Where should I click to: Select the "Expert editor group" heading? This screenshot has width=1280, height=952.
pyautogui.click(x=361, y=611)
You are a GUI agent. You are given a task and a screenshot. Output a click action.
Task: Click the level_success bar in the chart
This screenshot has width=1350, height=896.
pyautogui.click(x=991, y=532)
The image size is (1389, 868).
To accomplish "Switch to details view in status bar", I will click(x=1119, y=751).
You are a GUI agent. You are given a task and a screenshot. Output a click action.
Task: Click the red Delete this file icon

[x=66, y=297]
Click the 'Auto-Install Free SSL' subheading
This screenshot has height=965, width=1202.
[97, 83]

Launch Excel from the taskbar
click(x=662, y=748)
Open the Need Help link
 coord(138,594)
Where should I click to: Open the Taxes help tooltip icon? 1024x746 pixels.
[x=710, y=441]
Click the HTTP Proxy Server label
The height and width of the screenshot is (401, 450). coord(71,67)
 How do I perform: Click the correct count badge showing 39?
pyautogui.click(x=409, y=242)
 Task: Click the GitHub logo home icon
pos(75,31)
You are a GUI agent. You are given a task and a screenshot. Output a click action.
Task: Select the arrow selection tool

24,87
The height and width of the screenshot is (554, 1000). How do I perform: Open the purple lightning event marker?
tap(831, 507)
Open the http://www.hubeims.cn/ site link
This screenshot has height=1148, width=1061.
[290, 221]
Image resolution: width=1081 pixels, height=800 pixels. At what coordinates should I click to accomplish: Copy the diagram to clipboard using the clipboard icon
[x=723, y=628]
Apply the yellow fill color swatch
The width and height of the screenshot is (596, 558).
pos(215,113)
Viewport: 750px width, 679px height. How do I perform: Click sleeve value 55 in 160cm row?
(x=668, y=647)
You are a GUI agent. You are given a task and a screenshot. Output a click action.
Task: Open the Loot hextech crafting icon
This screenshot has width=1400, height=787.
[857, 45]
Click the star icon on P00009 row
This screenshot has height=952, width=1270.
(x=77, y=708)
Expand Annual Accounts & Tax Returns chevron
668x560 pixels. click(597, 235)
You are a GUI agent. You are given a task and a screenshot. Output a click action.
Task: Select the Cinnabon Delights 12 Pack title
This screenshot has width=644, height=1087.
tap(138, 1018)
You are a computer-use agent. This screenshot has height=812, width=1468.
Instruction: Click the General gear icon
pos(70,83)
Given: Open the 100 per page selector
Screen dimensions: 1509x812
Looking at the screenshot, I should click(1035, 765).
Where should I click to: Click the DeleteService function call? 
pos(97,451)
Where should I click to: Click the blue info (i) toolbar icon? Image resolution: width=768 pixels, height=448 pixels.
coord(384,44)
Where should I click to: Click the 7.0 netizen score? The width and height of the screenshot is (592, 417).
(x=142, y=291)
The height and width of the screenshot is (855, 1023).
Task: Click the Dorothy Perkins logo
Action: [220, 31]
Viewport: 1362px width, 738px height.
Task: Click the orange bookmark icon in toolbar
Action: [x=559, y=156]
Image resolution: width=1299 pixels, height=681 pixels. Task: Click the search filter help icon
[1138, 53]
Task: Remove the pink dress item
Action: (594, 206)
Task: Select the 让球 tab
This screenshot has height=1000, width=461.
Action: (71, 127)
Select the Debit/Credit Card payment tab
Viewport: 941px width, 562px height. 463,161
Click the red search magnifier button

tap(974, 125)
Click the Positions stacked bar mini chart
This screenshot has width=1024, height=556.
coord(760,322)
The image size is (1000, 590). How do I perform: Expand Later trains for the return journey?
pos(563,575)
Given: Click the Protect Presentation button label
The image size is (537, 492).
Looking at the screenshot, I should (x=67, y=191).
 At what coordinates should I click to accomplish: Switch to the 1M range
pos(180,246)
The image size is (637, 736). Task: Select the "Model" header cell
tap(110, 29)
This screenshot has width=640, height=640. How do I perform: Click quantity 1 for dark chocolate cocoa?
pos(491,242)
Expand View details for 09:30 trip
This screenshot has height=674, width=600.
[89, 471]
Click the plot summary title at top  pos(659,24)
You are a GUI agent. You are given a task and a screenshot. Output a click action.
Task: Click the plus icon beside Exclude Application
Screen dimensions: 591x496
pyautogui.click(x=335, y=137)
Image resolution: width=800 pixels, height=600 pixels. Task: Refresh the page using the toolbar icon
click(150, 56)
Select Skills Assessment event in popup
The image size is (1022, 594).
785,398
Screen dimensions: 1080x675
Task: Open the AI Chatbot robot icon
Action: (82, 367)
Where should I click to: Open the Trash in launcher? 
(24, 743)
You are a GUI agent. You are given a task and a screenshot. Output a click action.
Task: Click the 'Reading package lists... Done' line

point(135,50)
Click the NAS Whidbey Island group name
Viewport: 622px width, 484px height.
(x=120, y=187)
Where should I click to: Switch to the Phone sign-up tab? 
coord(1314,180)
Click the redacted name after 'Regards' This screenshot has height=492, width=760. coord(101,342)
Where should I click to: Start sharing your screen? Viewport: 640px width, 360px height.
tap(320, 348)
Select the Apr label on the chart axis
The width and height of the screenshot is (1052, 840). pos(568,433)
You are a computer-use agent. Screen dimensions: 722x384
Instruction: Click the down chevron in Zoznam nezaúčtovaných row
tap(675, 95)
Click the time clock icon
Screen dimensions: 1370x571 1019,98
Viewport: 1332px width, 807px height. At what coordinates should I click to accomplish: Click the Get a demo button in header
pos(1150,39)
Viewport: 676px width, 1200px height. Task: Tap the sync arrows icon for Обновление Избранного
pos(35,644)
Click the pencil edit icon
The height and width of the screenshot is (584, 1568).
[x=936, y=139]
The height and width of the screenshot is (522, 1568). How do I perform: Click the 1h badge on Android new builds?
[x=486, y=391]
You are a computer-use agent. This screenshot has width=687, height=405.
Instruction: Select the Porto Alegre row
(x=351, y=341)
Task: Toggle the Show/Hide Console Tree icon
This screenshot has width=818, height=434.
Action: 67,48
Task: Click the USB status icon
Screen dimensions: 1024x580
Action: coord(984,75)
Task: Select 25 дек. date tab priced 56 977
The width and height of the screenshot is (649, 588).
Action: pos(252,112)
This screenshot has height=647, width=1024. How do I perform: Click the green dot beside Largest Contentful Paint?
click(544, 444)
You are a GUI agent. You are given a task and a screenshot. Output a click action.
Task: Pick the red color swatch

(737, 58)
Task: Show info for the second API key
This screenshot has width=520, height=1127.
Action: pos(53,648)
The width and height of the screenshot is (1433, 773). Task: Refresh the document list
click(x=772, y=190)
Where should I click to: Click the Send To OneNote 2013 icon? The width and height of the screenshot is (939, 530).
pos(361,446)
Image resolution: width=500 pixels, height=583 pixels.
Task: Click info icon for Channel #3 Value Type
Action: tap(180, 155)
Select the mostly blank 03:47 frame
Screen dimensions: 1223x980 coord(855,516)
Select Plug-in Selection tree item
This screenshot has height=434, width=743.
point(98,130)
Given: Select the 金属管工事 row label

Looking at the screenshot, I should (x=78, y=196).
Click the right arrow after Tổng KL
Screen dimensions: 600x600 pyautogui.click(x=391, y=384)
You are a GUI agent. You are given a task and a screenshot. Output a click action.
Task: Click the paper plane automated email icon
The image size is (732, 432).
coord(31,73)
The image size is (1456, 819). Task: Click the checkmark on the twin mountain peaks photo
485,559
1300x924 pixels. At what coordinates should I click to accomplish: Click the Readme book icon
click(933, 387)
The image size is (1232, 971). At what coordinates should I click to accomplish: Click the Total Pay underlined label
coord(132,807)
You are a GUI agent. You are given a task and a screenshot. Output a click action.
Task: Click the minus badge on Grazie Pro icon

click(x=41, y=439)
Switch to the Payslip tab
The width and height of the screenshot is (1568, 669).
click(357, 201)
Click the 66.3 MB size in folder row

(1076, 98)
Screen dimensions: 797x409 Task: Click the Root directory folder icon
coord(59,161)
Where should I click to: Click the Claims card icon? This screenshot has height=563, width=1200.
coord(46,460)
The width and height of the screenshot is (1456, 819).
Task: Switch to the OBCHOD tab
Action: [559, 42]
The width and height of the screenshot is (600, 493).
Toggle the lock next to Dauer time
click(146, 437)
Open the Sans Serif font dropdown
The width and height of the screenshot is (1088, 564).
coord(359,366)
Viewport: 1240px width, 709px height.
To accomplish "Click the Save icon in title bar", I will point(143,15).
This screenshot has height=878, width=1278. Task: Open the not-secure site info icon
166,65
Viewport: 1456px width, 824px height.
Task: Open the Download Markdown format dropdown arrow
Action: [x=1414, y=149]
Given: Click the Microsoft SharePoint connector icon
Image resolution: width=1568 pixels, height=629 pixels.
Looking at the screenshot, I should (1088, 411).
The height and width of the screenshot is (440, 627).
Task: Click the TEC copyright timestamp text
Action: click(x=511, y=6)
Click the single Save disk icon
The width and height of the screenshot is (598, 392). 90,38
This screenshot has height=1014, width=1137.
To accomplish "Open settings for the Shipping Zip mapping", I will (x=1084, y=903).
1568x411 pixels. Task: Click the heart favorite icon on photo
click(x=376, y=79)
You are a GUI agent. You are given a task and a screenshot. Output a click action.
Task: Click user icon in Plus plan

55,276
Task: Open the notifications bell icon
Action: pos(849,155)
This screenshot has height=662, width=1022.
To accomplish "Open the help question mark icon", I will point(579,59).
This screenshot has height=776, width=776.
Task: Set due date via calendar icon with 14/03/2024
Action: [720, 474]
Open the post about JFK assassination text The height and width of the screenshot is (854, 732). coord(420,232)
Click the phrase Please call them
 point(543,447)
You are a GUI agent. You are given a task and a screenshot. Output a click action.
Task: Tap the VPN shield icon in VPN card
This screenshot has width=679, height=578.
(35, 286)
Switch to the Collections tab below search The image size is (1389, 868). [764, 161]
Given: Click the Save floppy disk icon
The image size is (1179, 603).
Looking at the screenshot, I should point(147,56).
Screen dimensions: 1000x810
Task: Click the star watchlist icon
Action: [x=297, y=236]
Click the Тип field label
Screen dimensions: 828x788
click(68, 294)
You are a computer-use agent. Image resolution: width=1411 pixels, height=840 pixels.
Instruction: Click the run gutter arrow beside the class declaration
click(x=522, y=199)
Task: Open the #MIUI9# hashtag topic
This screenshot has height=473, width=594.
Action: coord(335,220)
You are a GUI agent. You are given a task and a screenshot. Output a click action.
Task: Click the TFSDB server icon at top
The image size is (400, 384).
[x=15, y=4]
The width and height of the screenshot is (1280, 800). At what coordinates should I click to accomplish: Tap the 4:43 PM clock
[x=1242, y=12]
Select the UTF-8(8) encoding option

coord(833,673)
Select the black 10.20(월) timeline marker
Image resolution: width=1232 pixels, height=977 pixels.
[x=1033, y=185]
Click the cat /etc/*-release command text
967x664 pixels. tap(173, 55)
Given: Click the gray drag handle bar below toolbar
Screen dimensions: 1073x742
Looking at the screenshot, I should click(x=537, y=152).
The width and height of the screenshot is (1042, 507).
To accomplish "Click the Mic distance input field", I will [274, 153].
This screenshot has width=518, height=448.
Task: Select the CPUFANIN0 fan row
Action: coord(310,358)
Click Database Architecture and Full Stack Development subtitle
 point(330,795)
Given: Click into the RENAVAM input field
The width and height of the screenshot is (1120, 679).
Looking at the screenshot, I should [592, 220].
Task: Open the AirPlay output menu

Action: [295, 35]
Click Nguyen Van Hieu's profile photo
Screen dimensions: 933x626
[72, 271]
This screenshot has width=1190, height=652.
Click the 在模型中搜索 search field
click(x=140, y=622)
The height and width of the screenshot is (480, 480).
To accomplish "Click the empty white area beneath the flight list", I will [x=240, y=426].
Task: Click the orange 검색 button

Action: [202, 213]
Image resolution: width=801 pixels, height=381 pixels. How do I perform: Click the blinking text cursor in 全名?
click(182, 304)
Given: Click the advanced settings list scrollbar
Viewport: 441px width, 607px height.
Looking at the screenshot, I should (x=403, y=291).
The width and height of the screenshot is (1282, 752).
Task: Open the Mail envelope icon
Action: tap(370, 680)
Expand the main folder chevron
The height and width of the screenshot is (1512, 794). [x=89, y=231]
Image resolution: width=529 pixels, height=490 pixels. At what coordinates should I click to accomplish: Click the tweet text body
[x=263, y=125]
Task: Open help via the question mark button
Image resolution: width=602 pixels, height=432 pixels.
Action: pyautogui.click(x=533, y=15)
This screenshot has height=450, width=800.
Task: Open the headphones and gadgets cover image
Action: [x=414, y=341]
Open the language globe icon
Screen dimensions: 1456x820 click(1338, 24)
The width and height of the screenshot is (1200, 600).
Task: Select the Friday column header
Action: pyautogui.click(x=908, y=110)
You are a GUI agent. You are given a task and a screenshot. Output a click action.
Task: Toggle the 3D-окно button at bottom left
────
**TASK DIRECTIONS**
For the material, find the number of lines holding the word "below" and give that figure and nothing more.

**PROBLEM SOLUTION**
2